_PROBLEM_
All of the data is to be copied without a single change.

[MATERIAL FOR THIS TASK — start]

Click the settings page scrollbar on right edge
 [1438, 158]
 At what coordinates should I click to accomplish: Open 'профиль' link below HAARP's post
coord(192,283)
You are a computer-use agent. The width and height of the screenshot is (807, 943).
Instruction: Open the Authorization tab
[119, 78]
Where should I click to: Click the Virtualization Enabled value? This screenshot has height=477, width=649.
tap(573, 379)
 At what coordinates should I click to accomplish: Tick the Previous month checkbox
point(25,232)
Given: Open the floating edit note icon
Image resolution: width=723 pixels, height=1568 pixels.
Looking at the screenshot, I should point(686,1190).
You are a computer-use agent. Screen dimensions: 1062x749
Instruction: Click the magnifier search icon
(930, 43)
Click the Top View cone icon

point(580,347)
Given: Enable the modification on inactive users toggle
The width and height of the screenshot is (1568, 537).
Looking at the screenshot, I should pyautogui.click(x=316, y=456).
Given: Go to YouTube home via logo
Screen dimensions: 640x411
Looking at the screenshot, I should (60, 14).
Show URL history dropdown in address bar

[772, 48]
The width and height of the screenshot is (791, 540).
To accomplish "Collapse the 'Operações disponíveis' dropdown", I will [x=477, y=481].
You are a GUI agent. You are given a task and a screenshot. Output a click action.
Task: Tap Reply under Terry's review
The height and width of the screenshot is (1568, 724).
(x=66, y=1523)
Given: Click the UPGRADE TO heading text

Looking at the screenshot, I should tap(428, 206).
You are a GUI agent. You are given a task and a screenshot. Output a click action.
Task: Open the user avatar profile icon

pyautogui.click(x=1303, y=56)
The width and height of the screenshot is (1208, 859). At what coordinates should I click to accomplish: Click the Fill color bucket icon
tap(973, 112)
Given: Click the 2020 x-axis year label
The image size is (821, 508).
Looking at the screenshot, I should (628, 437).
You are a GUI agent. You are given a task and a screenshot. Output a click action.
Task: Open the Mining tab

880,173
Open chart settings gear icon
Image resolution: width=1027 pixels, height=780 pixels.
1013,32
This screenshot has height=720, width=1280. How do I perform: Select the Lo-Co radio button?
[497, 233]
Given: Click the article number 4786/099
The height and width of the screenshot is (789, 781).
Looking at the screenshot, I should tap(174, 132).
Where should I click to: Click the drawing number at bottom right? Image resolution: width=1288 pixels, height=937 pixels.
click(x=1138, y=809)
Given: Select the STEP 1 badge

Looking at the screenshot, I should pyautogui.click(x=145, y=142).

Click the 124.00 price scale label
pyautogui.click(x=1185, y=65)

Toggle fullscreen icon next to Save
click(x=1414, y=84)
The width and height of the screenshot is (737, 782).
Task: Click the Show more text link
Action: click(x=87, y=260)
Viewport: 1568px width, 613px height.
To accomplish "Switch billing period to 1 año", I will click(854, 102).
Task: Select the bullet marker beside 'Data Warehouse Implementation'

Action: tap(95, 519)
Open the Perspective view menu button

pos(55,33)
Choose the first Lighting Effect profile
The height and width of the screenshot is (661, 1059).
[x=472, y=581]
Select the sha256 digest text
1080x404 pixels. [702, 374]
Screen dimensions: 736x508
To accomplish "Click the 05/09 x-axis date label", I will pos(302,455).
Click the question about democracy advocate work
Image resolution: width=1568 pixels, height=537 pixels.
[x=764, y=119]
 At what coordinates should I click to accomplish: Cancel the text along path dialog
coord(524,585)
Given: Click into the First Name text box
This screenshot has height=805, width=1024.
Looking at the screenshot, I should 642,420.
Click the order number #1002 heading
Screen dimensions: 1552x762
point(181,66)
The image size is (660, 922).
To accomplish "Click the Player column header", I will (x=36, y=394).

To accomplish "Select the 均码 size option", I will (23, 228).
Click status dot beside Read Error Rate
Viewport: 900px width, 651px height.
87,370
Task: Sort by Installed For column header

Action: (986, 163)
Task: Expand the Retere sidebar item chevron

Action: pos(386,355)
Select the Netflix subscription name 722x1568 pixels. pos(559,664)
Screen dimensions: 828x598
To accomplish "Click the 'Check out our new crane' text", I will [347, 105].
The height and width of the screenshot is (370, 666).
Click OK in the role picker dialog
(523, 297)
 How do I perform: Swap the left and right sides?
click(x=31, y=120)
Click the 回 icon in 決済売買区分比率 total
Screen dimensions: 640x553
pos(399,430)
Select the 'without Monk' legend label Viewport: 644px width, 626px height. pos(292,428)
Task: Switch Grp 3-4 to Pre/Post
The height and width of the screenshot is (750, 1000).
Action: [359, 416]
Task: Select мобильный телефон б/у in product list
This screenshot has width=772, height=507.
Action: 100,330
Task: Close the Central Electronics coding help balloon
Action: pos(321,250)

[MATERIAL FOR THIS TASK — finish]

_RESULT OF THE EXERCISE_
Click the settings page scrollbar on right edge
 [1438, 158]
 At what coordinates should I click to accomplish: Open 'профиль' link below HAARP's post
coord(192,283)
You are a computer-use agent. The width and height of the screenshot is (807, 943).
Instruction: Open the Authorization tab
[119, 78]
Where should I click to: Click the Virtualization Enabled value? This screenshot has height=477, width=649.
tap(573, 379)
 At what coordinates should I click to accomplish: Tick the Previous month checkbox
point(25,232)
Given: Open the floating edit note icon
Image resolution: width=723 pixels, height=1568 pixels.
Looking at the screenshot, I should point(686,1190).
You are a computer-use agent. Screen dimensions: 1062x749
Instruction: Click the magnifier search icon
(930, 43)
Click the Top View cone icon

point(580,347)
Given: Enable the modification on inactive users toggle
The width and height of the screenshot is (1568, 537).
Looking at the screenshot, I should pyautogui.click(x=316, y=456).
Given: Go to YouTube home via logo
Screen dimensions: 640x411
Looking at the screenshot, I should (60, 14).
Show URL history dropdown in address bar

[772, 48]
The width and height of the screenshot is (791, 540).
To accomplish "Collapse the 'Operações disponíveis' dropdown", I will [x=477, y=481].
You are a GUI agent. You are given a task and a screenshot. Output a click action.
Task: Tap Reply under Terry's review
The height and width of the screenshot is (1568, 724).
(x=66, y=1523)
Given: Click the UPGRADE TO heading text

Looking at the screenshot, I should tap(428, 206).
You are a GUI agent. You are given a task and a screenshot. Output a click action.
Task: Open the user avatar profile icon

pyautogui.click(x=1303, y=56)
The width and height of the screenshot is (1208, 859). At what coordinates should I click to accomplish: Click the Fill color bucket icon
tap(973, 112)
Given: Click the 2020 x-axis year label
The image size is (821, 508).
Looking at the screenshot, I should (628, 437).
You are a GUI agent. You are given a task and a screenshot. Output a click action.
Task: Open the Mining tab

880,173
Open chart settings gear icon
Image resolution: width=1027 pixels, height=780 pixels.
1013,32
This screenshot has height=720, width=1280. How do I perform: Select the Lo-Co radio button?
[497, 233]
Given: Click the article number 4786/099
The height and width of the screenshot is (789, 781).
Looking at the screenshot, I should tap(174, 132).
Where should I click to: Click the drawing number at bottom right? Image resolution: width=1288 pixels, height=937 pixels.
click(x=1138, y=809)
Given: Select the STEP 1 badge

Looking at the screenshot, I should pyautogui.click(x=145, y=142).

Click the 124.00 price scale label
pyautogui.click(x=1185, y=65)

Toggle fullscreen icon next to Save
click(x=1414, y=84)
The width and height of the screenshot is (737, 782).
Task: Click the Show more text link
Action: click(x=87, y=260)
Viewport: 1568px width, 613px height.
To accomplish "Switch billing period to 1 año", I will click(854, 102).
Task: Select the bullet marker beside 'Data Warehouse Implementation'

Action: tap(95, 519)
Open the Perspective view menu button

pos(55,33)
Choose the first Lighting Effect profile
The height and width of the screenshot is (661, 1059).
[x=472, y=581]
Select the sha256 digest text
1080x404 pixels. [702, 374]
Screen dimensions: 736x508
To accomplish "Click the 05/09 x-axis date label", I will pos(302,455).
Click the question about democracy advocate work
Image resolution: width=1568 pixels, height=537 pixels.
[x=764, y=119]
 At what coordinates should I click to accomplish: Cancel the text along path dialog
coord(524,585)
Given: Click into the First Name text box
This screenshot has height=805, width=1024.
Looking at the screenshot, I should 642,420.
Click the order number #1002 heading
Screen dimensions: 1552x762
point(181,66)
The image size is (660, 922).
To accomplish "Click the Player column header", I will (x=36, y=394).

To accomplish "Select the 均码 size option", I will (23, 228).
Click status dot beside Read Error Rate
Viewport: 900px width, 651px height.
87,370
Task: Sort by Installed For column header

Action: (986, 163)
Task: Expand the Retere sidebar item chevron

Action: pos(386,355)
Select the Netflix subscription name 722x1568 pixels. pos(559,664)
Screen dimensions: 828x598
To accomplish "Click the 'Check out our new crane' text", I will [347, 105].
The height and width of the screenshot is (370, 666).
Click OK in the role picker dialog
(523, 297)
 How do I perform: Swap the left and right sides?
click(x=31, y=120)
Click the 回 icon in 決済売買区分比率 total
Screen dimensions: 640x553
pos(399,430)
Select the 'without Monk' legend label Viewport: 644px width, 626px height. pos(292,428)
Task: Switch Grp 3-4 to Pre/Post
The height and width of the screenshot is (750, 1000).
Action: [359, 416]
Task: Select мобильный телефон б/у in product list
This screenshot has width=772, height=507.
Action: 100,330
Task: Close the Central Electronics coding help balloon
Action: pos(321,250)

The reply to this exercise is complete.